Reliable, Inexpensive RAID Backup
As a topic, backups is one of those subject likely to elicit as many answers as people you ask about it. It is as personal a choice as your desktop configuration or your operating system. So in this article I am not even going to attempt to cover all the options. Instead I describe the methods I use for building a reliable, useful backup system. This solution is not the right answer for everyone, but it works well for my situation.
Everyone knows they should be doing backups. But do you? How many times have you started a backup schedule only to let it slide after a few weeks? Sounds a bit like an exercise or diet regime, doesn't it?

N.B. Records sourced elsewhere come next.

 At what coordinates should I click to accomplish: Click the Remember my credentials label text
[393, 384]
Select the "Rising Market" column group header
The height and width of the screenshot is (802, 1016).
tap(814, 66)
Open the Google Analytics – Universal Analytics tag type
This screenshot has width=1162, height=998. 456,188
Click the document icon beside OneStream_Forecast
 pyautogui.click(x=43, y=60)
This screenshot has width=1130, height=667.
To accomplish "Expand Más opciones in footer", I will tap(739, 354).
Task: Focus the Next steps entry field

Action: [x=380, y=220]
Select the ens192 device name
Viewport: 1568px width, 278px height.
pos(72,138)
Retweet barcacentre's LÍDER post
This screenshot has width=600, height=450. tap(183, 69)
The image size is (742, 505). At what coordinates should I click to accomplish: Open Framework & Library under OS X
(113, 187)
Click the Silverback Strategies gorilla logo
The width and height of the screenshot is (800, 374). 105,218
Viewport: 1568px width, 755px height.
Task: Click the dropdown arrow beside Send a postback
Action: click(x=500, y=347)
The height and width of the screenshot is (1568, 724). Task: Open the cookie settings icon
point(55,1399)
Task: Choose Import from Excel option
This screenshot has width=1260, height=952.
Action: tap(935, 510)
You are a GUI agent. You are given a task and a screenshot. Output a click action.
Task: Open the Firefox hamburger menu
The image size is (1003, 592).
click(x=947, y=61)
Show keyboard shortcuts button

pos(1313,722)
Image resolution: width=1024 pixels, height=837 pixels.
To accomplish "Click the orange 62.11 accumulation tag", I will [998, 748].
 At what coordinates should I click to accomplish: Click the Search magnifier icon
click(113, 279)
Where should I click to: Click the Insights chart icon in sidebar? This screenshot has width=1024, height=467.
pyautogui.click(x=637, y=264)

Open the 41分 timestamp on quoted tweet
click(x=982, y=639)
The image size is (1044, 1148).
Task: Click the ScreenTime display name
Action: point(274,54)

I had several goals when designing a new backup system for my home and colocated web server: reliability of stored data, automation of the backup process and relative low cost. Human error is the weakest element of any backup system, so a 100% hands-off system was my goal.
In "Scary Backup Stories", Paul Barry discusses failed backups. The common thread of his stories was somewhere in the chain of events a person had forgotten a very important step. The first story he tells highlights how one team forgot to format the tapes. They had religiously followed their backup plan, backing up onto the unformatted tapes, only to discover the tapes were useless.
I did some reading and settled on a RAID-5 array of hard drives as the most reliable way to store data. It can survive a single drive failure and recover from it when you replace the failed drive. Unlike tape, CDR or DVD backups, it doesn't need someone to swap media or format and rotate tapes. None of the RAID methods can survive a two-drive failure, so RAID-5 is as good as it gets.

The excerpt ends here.